DOA-Informed Self-Supervised Learning Method for SoundSource Enhancement

Citation:

Gao S, Wu X, Qu T. DOA-Informed Self-Supervised Learning Method for SoundSource Enhancement, in the AES 156th Convention. Madrid, Spain; 2024:10683.

Date Presented:

15-17 June 2024

摘要:

The multiple-channel[1] sound source enhancement methods have made a great progress in recent years, especially when combined with the learning-based algorithms. However, the performance of these techniques is limited by the completeness of the training dataset, which may degrade in mismatched environments. In this paper, we propose a reconstruction Model based Self-supervised Learning (RMSL) method for sound source enhancement.
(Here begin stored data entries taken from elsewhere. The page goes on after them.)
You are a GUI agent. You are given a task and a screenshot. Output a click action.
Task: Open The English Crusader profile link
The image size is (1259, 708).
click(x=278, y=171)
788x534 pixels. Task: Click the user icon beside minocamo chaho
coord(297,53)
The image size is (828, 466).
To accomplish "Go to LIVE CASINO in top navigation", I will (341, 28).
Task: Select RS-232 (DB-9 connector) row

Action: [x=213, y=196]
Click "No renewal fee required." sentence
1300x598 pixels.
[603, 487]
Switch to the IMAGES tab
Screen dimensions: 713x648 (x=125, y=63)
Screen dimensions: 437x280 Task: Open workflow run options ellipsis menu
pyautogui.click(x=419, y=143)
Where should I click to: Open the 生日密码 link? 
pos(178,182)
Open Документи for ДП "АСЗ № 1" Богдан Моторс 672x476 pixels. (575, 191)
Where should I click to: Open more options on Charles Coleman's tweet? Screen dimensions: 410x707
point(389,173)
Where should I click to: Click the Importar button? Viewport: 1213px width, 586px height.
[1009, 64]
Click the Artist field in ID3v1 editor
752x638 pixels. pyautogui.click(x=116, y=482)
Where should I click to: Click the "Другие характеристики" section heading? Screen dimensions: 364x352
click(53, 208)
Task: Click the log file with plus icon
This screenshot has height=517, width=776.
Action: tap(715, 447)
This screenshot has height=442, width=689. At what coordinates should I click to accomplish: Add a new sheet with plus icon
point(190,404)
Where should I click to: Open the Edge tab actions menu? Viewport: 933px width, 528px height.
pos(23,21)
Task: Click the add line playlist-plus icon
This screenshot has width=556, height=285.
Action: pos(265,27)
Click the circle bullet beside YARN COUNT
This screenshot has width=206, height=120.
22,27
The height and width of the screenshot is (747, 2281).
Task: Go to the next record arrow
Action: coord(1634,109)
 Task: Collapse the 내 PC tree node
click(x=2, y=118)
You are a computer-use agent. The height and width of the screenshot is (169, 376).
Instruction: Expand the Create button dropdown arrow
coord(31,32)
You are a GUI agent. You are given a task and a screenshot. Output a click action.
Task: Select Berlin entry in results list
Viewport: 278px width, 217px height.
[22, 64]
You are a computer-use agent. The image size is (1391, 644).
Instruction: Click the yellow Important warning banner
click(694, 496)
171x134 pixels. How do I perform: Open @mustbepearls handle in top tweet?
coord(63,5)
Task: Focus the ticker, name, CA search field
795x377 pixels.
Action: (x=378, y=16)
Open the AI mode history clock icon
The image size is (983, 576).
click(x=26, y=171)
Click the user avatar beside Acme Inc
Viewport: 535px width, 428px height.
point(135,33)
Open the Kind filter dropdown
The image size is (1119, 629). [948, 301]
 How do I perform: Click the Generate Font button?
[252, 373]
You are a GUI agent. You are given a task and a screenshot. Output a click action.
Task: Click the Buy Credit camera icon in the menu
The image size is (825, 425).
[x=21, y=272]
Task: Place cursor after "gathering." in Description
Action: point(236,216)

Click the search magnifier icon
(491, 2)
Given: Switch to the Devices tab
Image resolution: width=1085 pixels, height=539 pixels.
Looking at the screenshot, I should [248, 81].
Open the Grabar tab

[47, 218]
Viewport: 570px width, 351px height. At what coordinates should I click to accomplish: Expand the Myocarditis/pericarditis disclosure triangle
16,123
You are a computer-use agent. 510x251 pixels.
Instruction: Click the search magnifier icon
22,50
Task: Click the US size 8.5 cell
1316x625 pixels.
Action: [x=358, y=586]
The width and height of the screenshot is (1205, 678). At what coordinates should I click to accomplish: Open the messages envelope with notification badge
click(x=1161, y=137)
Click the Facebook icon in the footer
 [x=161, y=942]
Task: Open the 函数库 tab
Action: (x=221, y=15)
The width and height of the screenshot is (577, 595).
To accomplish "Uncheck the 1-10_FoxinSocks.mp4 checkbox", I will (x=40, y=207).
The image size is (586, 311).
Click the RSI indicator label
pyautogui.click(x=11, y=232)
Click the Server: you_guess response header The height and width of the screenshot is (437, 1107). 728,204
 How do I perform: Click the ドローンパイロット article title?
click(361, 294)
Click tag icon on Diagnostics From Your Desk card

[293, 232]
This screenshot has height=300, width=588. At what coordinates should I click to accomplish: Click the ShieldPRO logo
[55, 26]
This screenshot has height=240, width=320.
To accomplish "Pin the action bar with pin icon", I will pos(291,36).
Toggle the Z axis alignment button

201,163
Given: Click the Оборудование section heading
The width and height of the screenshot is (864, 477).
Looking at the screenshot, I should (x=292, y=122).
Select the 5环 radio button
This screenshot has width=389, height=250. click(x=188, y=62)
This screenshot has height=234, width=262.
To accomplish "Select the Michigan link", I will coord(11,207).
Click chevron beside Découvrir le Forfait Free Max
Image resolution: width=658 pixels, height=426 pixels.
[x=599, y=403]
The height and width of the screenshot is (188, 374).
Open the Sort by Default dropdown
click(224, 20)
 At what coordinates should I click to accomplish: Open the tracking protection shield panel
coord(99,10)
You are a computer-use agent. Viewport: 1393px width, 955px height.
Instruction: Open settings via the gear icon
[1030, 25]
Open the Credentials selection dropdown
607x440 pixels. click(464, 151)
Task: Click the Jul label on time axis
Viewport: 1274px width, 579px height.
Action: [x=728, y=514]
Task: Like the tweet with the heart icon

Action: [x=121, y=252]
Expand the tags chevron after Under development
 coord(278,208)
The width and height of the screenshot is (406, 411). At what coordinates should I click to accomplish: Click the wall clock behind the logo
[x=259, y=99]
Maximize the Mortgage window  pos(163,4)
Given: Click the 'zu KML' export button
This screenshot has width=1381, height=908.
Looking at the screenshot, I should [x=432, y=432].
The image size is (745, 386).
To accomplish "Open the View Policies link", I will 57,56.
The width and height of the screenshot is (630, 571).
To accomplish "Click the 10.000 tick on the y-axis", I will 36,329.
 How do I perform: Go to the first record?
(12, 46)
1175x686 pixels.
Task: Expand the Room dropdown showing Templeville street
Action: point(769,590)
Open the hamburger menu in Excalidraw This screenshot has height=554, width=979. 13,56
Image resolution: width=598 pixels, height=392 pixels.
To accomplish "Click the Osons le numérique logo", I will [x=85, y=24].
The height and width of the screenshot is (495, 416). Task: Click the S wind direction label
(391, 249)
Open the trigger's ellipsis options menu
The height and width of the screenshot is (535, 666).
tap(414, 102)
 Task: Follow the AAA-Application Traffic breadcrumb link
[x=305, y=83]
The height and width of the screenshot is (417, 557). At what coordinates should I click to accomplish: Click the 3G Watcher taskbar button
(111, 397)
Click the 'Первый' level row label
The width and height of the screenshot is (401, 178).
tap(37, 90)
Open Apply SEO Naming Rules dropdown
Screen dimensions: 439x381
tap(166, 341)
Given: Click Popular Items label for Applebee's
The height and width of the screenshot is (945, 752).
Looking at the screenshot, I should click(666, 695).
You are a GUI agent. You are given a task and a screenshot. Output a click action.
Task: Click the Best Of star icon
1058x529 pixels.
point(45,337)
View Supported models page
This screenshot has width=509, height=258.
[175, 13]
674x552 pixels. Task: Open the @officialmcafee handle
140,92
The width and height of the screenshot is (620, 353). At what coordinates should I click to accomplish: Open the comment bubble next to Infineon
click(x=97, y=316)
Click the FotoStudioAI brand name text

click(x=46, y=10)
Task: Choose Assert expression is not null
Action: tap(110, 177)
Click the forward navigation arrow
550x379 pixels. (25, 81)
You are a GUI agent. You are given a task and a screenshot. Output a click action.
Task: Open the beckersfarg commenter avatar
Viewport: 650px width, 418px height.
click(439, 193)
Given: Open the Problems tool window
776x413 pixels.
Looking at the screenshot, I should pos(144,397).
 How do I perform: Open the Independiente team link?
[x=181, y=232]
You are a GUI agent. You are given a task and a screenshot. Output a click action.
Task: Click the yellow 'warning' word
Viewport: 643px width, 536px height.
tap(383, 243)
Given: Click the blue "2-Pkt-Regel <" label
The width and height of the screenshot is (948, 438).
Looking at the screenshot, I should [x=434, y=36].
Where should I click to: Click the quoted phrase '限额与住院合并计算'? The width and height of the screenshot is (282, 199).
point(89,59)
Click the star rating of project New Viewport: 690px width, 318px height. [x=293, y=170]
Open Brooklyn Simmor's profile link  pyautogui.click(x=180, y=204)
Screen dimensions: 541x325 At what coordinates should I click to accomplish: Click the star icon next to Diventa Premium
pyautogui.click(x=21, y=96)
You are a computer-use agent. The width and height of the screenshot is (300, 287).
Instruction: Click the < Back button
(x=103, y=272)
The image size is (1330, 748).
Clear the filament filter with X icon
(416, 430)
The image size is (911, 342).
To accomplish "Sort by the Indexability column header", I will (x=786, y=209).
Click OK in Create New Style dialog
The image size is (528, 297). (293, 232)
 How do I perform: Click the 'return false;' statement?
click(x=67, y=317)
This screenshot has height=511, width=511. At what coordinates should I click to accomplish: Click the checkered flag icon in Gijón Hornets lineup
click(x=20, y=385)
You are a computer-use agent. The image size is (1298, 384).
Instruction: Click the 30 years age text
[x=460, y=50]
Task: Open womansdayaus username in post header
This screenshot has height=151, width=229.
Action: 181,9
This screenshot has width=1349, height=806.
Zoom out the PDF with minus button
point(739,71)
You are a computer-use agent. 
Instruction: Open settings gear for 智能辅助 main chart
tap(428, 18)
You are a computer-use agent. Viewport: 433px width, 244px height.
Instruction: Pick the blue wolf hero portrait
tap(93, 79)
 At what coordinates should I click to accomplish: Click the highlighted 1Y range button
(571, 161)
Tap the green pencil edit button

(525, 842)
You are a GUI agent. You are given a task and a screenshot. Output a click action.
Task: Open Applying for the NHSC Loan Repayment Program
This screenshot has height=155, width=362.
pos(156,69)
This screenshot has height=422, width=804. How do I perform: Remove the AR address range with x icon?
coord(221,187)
A reconstruction module is used to integrate the estimated target signal and noise components to regenerate the multi-channel mixed signals, and it is connected with a separating model to form a closed loop.In this case, the optimization of the separation model can be achieved by continuously iterating the separation-reconstruction process. We use the separation error, the reconstruction error, and the signal-noise independence error as lossfunctions in the self-supervised learning process. This method is applied to the state-of-the-art sound source separation model (ADL-MVDR) and evaluated under different scenarios. Experimental results demonstrate that the proposed method can improve the performance of ADL-MVDR algorithm under different number of sound sources, bringing about 0.5 dB to 1 dB Si-SNR gain, while maintaining good clarity and intelligibility in practical application.